Agent Control is built as a monorepo with these components:
┌──────────────────────────────────────────────────────────────────┐
│ Your Application │
│ ┌────────────────────────────────────────────────────────────┐ │
│ │ @control() decorator │ │
│ │ │ │ │
│ │ ▼ │ │
│ │ ┌──────────┐ ┌─────────────────┐ ┌──────────────┐ │ │
│ │ │ Input │───▶│ Agent Control │───▶│ Output │ │ │
│ │ │ │ │ Engine │ │ │ │ │
│ │ └──────────┘ └─────────────────┘ └──────────────┘ │ │
│ └────────────────────────────────────────────────────────────┘ │
└──────────────────────────────────────────────────────────────────┘
│
▼
┌──────────────────────────────────────────────────────────────────┐
│ Agent Control Server │
│ │
│ ┌────────────┐ ┌────────────┐ ┌────────────┐ ┌────────────┐ │
│ │ Controls │ │Control Link│ │ Evaluators │ │ Agents │ │
│ │ API │ │ API │ │ Registry │ │ API │ │
│ └────────────┘ └────────────┘ └────────────┘ └────────────┘ │
└──────────────────────────────────────────────────────────────────┘
│
▼
┌──────────────────────────────────────────────────────────────────┐
│ Evaluator Ecosystem │
│ ┌────────────┐ ┌────────────┐ ┌────────────┐ ┌────────────┐ │
│ │ Regex │ │ List │ │ Luna-2 │ │ Custom │ │
│ │ Evaluator │ │ Evaluator │ │ Evaluator │ │ Evaluators │ │
│ └────────────┘ └────────────┘ └────────────┘ └────────────┘ │
└──────────────────────────────────────────────────────────────────┘
| Package | Description |
|---|---|
agent-control-sdk |
Python SDK with @control() decorator |
agent-control (npm) |
TypeScript SDK (generated from OpenAPI) |
agent-control-server |
FastAPI server with Control Management API |
agent-control-engine |
Core evaluation logic and evaluator system |
agent-control-models |
Shared Pydantic v2 models |
agent-control-evaluators |
Built-in evaluators |
ui |
Next.js web dashboard |
agent-control/
├── sdks/python/ # Python SDK (agent-control)

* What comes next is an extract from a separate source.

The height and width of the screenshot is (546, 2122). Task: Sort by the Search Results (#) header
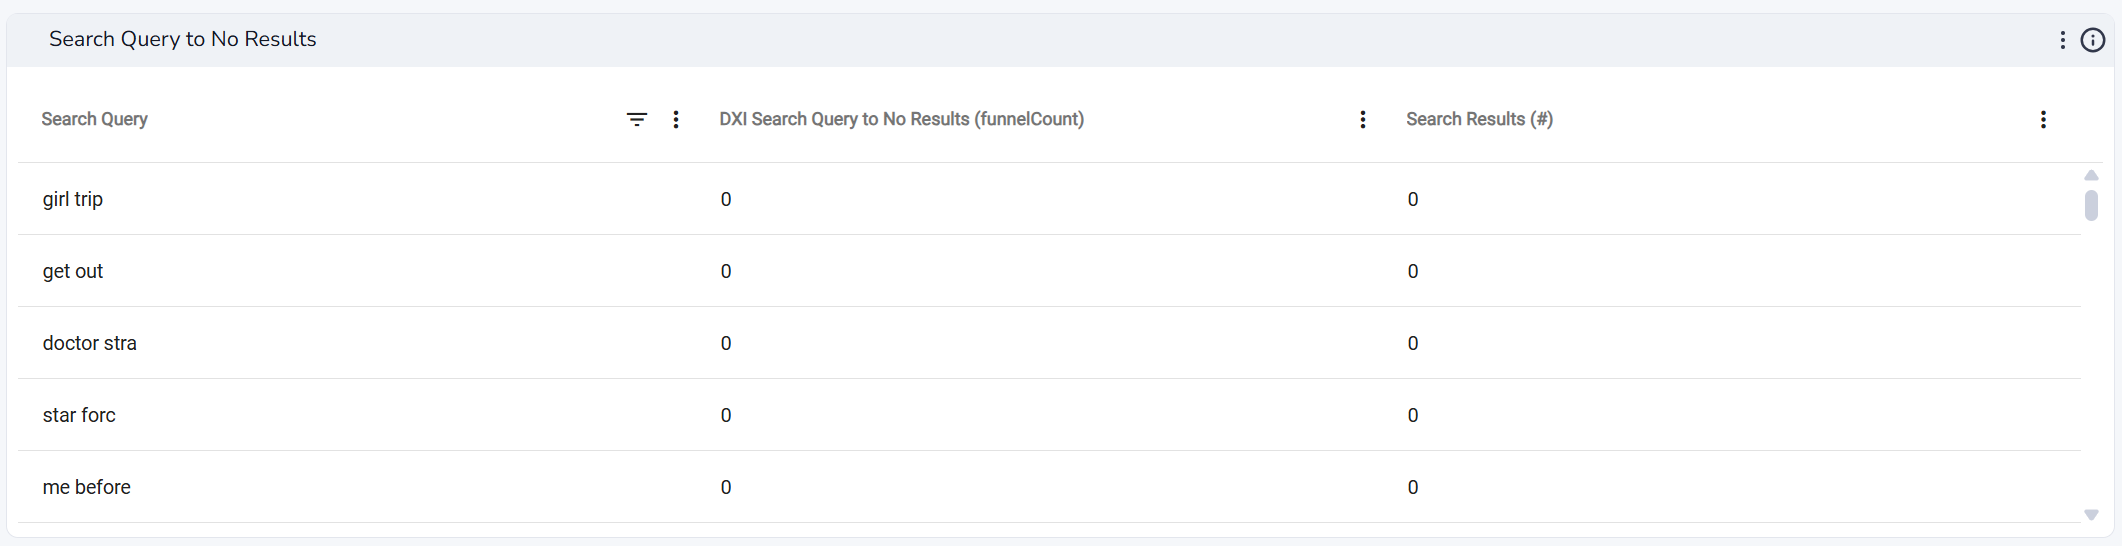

├── sdks/typescript/ # TypeScript SDK (generated)
├── server/ # FastAPI server (agent-control-server)
├── engine/ # Evaluation engine (agent-control-engine)
├── models/ # Shared models (agent-control-models)
├── evaluators/ # Evaluator implementations (agent-control-evaluators)
├── ui/ # Next.js web dashboard
└── examples/ # Usage examples
The project uses a Makefile for common tasks:
| Command | Description |
|---|---|
make sync |
Install dependencies for all workspace packages |
make test |
Run tests across all packages |
make lint |
Run ruff linting |
make lint-fix |
Run ruff with auto-fix |
make typecheck |
Run mypy type checking |
make check |
Run all quality checks (test + lint + typecheck) |
make server-run |
Start the server |
make server-<target> |
Forward commands to server (e.g., make server-alembic-upgrade) |
make sdk-<target> |
Forward commands to SDK (e.g., make sdk-test) |
make engine-<target> |
Forward commands to engine (e.g., make engine-test) |
For detailed development workflows, see CONTRIBUTING.md.
- Reference Guide — Complete reference for concepts, evaluators, SDK, and API
- Contributing Guide — Development setup and contribution guidelines
- Testing Guide — Testing conventions and best practices
- Python SDK — SDK installation, usage, and API reference
- Server — Server setup, configuration, and deployment
- UI Dashboard — Web dashboard setup and usage
- Evaluators — Available evaluators and custom evaluator development
We welcome contributions! To get started:
- Fork the repository
- Create a feature branch (
git checkout -b feature/your-feature) - Make your changes
- Run quality checks (
make check) - Commit using conventional commits (
feat:,fix:,docs:, etc.) - Submit a Pull Request
See CONTRIBUTING.md for detailed guidelines, code conventions, and development workflow.
Apache 2.0 — See LICENSE for details.